Rare variant burden analysis was carried out in a subset of patients with psychotic-LEV-induced ADR and controls. Here, 18 668 genes were individually tested for the enrichment of variation. Among the thousands of genes evaluated were genes previously found to harbor rare variants in people with schizophrenia (SLC6A1, SETD1A and BRM12) and genes which are targets of LEV SV2A. No significant enrichment of rare variants was found in any individual gene. Combining the rare-variant burden in the 3 genes associated with schizophrenia as a unit, also did not provide any significant enrichment.

The authors also compared the schizophrenia PRS in LEV-induced psychosis to the PRS in controls. This evaluation finally showed a difference between the groups. The PRS for schizophrenia was significantly higher in the affected group compared with controls (P = .0097). Looking only at the top 10% of the schizophrenia PRS distribution, the LEV-induced psychosis cases makeup 8.3% of the cohort, while only 1% of them are in the bottom 10% of the schizophrenia PRS.

This study has some limitations. For instance, only patients of European ethnicity were included, since PRS translates poorly across different ancestries. ¹⁰ Patients with a clear prior history of psychosis were excluded from the study. This is because a history of social deprivation, depression, anxiety, or recreational drug use have been previously linked to a higher chance of neuropsychiatric adverse reactions to LEV. ¹¹ However, it is not clear that milder forms of these mood disorders were ruled out. Finally, the relative small number of patients with psychosis might have precluded the identification of rare variants with large effect.
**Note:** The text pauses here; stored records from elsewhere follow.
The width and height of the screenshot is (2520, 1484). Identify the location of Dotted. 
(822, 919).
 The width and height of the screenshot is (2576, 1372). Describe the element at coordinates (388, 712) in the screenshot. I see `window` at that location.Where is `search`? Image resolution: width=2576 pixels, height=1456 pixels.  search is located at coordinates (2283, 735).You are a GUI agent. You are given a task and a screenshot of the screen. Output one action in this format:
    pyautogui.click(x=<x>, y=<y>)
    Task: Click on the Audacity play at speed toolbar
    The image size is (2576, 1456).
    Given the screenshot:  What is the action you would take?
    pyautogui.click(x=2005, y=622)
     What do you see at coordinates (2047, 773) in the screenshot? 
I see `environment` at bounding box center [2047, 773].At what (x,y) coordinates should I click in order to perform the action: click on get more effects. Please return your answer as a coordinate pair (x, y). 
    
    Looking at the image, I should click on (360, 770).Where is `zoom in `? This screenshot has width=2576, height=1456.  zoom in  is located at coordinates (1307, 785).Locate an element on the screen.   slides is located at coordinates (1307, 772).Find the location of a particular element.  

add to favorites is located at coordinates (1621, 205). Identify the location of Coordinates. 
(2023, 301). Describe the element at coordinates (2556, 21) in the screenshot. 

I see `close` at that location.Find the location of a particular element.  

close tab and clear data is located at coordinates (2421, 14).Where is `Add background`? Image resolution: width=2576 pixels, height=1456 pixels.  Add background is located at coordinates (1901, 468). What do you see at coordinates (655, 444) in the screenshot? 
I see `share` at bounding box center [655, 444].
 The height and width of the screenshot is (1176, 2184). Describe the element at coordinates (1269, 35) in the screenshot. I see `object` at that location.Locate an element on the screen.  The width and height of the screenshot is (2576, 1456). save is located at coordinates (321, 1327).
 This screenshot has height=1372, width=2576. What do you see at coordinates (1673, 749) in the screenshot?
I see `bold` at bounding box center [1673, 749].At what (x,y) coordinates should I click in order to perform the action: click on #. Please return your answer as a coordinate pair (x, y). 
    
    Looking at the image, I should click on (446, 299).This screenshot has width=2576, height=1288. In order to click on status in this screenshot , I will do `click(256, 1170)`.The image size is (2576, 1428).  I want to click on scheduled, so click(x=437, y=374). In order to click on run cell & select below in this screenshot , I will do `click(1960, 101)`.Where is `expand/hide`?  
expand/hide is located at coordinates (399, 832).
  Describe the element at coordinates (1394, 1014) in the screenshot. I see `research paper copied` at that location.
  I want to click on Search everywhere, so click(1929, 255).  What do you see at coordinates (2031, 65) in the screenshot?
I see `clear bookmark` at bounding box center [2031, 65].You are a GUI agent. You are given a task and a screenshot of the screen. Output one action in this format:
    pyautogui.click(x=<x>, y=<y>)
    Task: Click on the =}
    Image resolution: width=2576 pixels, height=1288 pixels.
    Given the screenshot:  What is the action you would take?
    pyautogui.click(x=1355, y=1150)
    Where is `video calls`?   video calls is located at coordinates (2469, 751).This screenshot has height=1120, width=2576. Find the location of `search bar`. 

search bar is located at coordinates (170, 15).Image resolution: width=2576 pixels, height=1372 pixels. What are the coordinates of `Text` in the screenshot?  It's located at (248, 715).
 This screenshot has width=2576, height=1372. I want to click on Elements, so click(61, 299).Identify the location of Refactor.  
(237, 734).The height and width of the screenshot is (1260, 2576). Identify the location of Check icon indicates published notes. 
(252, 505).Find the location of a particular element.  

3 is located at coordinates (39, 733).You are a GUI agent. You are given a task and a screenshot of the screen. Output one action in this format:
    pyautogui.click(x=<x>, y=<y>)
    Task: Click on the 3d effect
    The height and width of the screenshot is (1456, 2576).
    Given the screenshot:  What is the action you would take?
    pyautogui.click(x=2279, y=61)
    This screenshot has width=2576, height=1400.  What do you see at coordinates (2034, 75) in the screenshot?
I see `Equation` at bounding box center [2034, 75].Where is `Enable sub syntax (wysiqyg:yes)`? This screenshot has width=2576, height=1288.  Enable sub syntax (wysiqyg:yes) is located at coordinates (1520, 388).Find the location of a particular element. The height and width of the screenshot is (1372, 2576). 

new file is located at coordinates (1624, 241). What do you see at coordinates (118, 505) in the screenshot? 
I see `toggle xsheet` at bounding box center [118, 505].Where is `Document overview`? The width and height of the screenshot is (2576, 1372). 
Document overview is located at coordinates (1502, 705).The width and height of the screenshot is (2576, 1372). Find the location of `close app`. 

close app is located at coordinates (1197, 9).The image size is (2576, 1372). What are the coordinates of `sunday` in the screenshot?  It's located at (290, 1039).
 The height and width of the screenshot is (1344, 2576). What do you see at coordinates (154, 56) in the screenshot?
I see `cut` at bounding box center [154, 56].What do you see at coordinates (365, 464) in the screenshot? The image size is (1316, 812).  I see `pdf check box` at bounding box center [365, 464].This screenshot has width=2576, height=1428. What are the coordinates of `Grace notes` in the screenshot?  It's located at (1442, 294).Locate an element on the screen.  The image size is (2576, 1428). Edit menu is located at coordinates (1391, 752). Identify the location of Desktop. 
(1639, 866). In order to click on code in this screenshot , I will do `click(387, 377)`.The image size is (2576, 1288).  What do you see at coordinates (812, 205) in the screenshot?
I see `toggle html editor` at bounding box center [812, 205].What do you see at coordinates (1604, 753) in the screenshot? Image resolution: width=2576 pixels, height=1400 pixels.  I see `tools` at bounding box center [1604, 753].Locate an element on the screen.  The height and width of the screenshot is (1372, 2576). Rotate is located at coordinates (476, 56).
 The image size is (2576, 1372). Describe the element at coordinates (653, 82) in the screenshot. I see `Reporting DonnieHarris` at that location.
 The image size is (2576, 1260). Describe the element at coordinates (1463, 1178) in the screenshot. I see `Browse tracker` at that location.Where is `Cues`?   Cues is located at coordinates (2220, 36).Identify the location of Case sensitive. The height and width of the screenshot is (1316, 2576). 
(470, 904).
This work is relevant as it shows evidence that a high PRS for schizophrenia is a risk factor for psychosis in patients exposed to LEV. This initial work needs to be replicated in larger, prospective and non-European populations. That will help define the utility of PRS in clinical practice. Polygenic risk scores (for epilepsy, schizophrenia, or other conditions) is not routinely used in clinical scenarios yet. However, as GWASs get steadily larger in size, the predictive ability of PRS gets better and soon they will become clinically valuable. As such, epileptologists should understand PRSs role and be ready to use it on a clinical basis in the near future. Just as we check HLA to avoid Steven-Johnson’s syndrome in certain patients, we might be using schizophrenia PRS to avoid psychotic reactions to LEV.